Sets: \(\Pi(\mathcal{P}, y) =\) accepting runs scanning \(y\); \(\Pi(\mathcal{P}) =\) all accepting runs.
Recognition: PDA recognizes \(y\) if \(\Pi(\mathcal{P}, y) \neq \emptyset\).
Language: \(L(\mathcal{P}) = \{y \mid \Pi(\mathcal{P}, y) \neq \emptyset\}\).
Deterministic PDA: No \(\epsilon\)-transitions reading input; at most one transition per \((q, a, \gamma)\); no \(\epsilon\) if input transition exists.
Non-deterministic PDA more expressive; recognize exactly CFL (Theorem 4.2.3; Sipser, 2013).

Weighted Pushdown Automata

Definition (WPDA): As PDA but \(\delta \subseteq Q \times \Gamma^* \times (\Sigma \cup \{\epsilon\}) \times Q \times \Gamma^* \times \mathbb{R}\).
Finite actions (multiset).
Run Weight: \(w(\pi) = \prod_{i=1}^n w_i\) over transition weights \(w_i\).
Stringsum: \(\mathcal{P}(y) = \sum_{\pi \in \Pi(\mathcal{P}, y)} w(\pi)\).
Recognizes \(y\) with weight \(\mathcal{P}(y)\).
Weighted Language: \(L(\mathcal{P}) = \{(y, \mathcal{P}(y)) \mid y \in \Sigma^*\}\).
Allsum: \(Z(\mathcal{P}) = \sum_{\pi \in \Pi(\mathcal{P})} w(\pi)\); normalizable if finite.
Probabilistic PDA (PPDA): Weights \(\geq 0\); for each config \((q, \gamma)\), sum to 1 over transitions with pop prefix of \(\gamma\).
Theorem: CFL iff PDA-recognizable; PCFG-generated iff PPDA-recognizable (Abney et al., 1999).
Theorem: Globally normalized WPDA can be locally normalized (to equivalent PPDA).
- Proof: Convert to WCFG, locally normalize to PCFG (Theorem 4.2.2), convert back to PPDA (Abney et al., 1999; Butoi et al., 2022).

Pushdown Language Models

Definition: Language model \(p_{LM}\) is pushdown if \(L(p_{LM}) = L(\mathcal{P})\) for some WPDA.
Equivalent to context-free LM for single-stack (by PDA-CFG equivalence).
Induced LM: \(p_{LM^{\mathcal{P}}}(y) = \mathcal{P}(y) / Z(\mathcal{P})\).

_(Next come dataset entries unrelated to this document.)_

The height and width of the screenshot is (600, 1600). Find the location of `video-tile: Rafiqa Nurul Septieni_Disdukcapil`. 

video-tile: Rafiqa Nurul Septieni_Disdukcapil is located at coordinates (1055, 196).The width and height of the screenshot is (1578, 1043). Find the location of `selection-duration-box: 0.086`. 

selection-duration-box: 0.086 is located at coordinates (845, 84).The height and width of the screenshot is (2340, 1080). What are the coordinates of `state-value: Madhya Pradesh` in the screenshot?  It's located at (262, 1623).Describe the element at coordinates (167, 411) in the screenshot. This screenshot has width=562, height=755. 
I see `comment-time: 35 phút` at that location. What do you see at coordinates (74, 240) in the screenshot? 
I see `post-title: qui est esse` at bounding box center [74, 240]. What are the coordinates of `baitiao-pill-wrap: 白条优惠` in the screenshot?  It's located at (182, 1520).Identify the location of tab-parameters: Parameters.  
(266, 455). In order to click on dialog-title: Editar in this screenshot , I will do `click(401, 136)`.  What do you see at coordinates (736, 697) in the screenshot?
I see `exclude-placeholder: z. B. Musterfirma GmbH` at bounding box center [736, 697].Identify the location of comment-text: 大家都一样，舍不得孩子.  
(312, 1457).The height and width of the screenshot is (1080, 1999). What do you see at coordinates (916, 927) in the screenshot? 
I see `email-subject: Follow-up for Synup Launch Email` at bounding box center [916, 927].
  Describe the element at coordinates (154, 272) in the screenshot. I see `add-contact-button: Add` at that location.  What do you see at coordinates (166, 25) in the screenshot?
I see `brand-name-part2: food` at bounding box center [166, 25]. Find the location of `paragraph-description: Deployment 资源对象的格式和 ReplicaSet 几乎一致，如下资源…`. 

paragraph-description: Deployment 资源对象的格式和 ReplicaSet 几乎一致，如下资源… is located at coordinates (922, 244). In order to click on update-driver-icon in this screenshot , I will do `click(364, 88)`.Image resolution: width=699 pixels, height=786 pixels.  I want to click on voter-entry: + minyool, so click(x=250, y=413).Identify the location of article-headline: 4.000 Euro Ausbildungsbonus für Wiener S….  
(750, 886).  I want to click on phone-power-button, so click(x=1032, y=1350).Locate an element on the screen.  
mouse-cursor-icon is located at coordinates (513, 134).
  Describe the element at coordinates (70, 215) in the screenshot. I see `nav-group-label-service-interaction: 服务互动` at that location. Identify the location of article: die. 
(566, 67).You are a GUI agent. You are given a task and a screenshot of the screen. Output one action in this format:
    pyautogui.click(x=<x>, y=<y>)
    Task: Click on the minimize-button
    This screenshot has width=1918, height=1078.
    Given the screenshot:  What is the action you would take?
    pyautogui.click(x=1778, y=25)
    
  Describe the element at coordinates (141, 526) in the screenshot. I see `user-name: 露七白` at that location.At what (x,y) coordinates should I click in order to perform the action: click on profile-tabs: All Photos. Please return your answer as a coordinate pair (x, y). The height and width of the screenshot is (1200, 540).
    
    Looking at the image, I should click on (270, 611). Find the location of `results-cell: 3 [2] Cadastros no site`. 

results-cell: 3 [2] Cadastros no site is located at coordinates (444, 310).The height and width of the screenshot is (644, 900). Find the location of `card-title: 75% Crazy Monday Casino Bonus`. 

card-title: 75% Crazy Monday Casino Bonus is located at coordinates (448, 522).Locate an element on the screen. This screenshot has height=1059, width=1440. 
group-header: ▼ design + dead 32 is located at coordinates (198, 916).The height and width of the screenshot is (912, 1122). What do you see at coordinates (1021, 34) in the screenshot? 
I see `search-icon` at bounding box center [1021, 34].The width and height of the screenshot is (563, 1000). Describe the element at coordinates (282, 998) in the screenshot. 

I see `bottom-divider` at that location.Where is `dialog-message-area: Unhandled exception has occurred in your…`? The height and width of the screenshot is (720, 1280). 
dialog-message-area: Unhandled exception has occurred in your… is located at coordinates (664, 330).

Multi-Stack Pushdown Automata

Extend to multiple stacks; 2-stack suffices for max expressivity.
Definition (2-PDA): \(\mathcal{P} = (\Sigma, Q, \Gamma_1, \Gamma_2, \delta, (q_\iota, \gamma_{\iota1}, \gamma_{\iota2}), (q_\varphi, \gamma_{\varphi1}, \gamma_{\varphi2}))\); \(\delta \subseteq Q \times \Gamma_1^* \times \Gamma_2^* \times (\Sigma \cup \{\epsilon\}) \times Q \times \Gamma_1^* \times \Gamma_2^*\).
Configurations \((q, \gamma_1, \gamma_2)\); runs/acceptance analogous.
2-WPDA: Add \(\mathbb{R}\) to \(\delta\) for weights.
Probabilistic 2-PDA (2-PPDA): Weights \(\geq 0\); sum to 1 per config over transitions with pop prefixes.
Theorem: 2-PDA Turing complete (simulate TM tape with stacks; Theorem 8.13, Hopcroft et al., 2006).
Thus, weighted/probabilistic 2-PDA Turing complete; recognize distributions over recursively enumerable languages.
Theorem: Tightness of 2-PPDA undecidable.
- Proof: Tight iff halts with prob 1 on inputs (measure on \(\Sigma^* \cup \Sigma^\infty\)). Simulate TM; equivalent to TM halting with prob 1 (halting problem variant, undecidable).
Example: Poisson over \(\{a^n \mid n \geq 0\}\) not context-free (Icard, 2020).